Oder sogar ganzen  Account löschen? Nur wüsste ich dann zu gern ob meine Steuerungseinstellungen dann auch futsch sind oder wo werden die gespeichert?


----------



## B3N (11. Februar 2005)

Xmasman schrieb:
			
		

> irgendwie werden die alten chars nochmal übertragen ist sollte man evtl. im Verzeichnis
> 
> World of Warcraft/WTF/Account/<Accountname>/<Charnamen>/
> 
> ...




Deine Steuerung bleibt erhalten wenn du nur die Datei SavedVariables.lua in deinem Account Verzeichnis löscht, lediglich deine CT Mod bzw.
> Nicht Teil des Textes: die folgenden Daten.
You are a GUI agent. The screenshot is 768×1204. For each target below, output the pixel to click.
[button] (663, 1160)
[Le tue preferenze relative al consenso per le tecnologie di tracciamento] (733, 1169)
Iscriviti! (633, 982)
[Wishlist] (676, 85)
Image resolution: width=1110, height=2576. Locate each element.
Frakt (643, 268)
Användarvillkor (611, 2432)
Cosmos Einstellungen würden dadurch verloren gehen.


----------



## Xmasman (11. Februar 2005)

Irgendwie will mein Char nicht so ganz übertragen werden.
Der baut zwar Verbindung auf und überträgt 2 Einträge aber auftauchen tut der trotzdem hier nicht (bin auf Server: Madmortem).
Daten übertragen sind auch 0kb/s

Müssen im Router auch irgendwelche Sachen eingestellt werden, weil bevor ich die alten Chars gelöscht hatte gings noch?
Oder sind irgendwie die Server momentan begrenzt (von den Namen her)?


----------



## Shazzar (11. Februar 2005)

Mit meiner Firewall ist alles in Ordnung :wink:

Das Problem besteht weiterhin, ich schmeiss jetzt die alte Version einfach runter und saug mir die neue..



Mir ist grad ein kleiner Tippfehler aufgefallen, BLASC konfig., Wissensdatenbank: "deuschten WoW Client".


----------



## B3N (11. Februar 2005)

Die alte Version funktioniert generell nicht mehr, wir haben die Upload Routine geändert.


----------



## Lewo (11. Februar 2005)

liegt blasc eigentlich unter irgenteiner lizenz? oder kann man die quellcodes ham zum selber compilieren?  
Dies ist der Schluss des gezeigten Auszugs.